National-level monthly estimates were calculated using weights that reflected each sample member's representation of the noninstitutionalized population of the United States by age, race, and gender for each given month (U.S. Bureau of the Census, 1991). The 1990 and the 1991 Survey of Income and Program Participation overlapped in their data-collection period. Thus, the 7 months that both surveys were being fielded provided 14 separate monthly estimates; 2 each for the months of June through December 1991. Each pair of month-specific estimates was combined into a single averaged estimate. Finally, a national monthly estimate was computed by averaging these seven averaged estimates. Standard error of the estimates was computed using SUDAAN, a statistical software package designed to analyze survey data with stratified, multistage sample designs (Shah, Barnwell, & Bieler, 1997). Using 95% confidence intervals, we made population comparisons between subjects with and those without developmental disabilities.

Results

Population Profile

The average monthly estimate of the U.S. noninstitutionalized adult population between ages 22 to 65 was 142 million. Of those, 1,748,900, or 1.23%, were estimated to have developmental disabilities. Table 2 summarizes demographic characteristics for the population with developmental disabilities, the general population, and the corresponding disability prevalence estimates. The distribution of the population is reported in terms of percentages, which are more reliable than the corresponding numerator estimates (U.S. Bureau of the Census, 1991).

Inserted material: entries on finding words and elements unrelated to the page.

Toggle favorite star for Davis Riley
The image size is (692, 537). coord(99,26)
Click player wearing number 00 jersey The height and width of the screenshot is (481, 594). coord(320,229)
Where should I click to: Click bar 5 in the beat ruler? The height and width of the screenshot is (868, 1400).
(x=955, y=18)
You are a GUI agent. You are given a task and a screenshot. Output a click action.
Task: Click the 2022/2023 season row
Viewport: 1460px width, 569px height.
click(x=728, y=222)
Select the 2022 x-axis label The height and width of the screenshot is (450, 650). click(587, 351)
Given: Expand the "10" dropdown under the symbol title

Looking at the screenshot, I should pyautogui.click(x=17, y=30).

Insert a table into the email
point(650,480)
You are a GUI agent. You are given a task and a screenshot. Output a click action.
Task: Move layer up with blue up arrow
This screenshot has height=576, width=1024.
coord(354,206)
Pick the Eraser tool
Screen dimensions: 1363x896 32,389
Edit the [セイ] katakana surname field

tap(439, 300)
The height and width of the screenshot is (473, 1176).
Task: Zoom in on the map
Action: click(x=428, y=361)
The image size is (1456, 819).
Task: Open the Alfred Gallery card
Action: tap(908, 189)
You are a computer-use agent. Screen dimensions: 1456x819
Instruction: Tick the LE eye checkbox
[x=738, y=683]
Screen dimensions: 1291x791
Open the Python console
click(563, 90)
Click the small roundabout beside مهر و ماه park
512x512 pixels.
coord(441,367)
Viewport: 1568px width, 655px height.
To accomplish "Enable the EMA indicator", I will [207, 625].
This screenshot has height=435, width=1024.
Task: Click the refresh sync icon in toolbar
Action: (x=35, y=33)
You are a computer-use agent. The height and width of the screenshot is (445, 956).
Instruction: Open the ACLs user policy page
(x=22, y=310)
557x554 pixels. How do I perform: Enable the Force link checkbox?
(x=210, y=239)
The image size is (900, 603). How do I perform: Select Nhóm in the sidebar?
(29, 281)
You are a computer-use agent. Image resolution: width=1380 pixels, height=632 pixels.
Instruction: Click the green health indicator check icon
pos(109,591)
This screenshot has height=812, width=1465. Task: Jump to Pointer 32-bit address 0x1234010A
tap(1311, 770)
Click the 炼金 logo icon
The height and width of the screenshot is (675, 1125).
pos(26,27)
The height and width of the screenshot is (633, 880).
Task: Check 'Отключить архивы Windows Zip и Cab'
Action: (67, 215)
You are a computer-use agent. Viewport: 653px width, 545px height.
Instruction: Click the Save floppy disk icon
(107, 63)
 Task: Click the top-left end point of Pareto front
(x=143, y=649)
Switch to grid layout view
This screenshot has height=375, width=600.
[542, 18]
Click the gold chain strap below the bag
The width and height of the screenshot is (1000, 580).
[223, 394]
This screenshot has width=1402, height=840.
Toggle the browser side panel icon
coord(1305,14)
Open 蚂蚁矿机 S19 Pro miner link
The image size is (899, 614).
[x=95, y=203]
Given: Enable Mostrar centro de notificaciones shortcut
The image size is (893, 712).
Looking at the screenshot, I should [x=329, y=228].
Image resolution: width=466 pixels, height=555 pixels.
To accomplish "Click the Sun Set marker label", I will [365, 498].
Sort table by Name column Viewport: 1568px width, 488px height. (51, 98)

Compared to the general population, Whites were underrepresented and African Americans were overrepresented in the developmental disabilities population. There were no differences by gender or age cohort between the developmental disabilities population and the general population. As shown in the table, males had a slightly higher prevalence rate of developmental disabilities than did females, but the difference was not statistically significant. African Americans had the highest prevalence rate of developmental disabilities (2.15%, SE = .22).

Seventy-one percent of the population with developmental disabilities reported conditions associated with the older categorical definition. Including those with other secondary conditions, 41% reported having mental retardation, and 30% reported having conditions other than mental retardation (i.e., cerebral palsy, epilepsy, and autism). Other conditions that were cited as the source of limitations included back/spine problems, heart-related conditions, head or spinal cord injury, mental/emotional problems, and hearing impairments.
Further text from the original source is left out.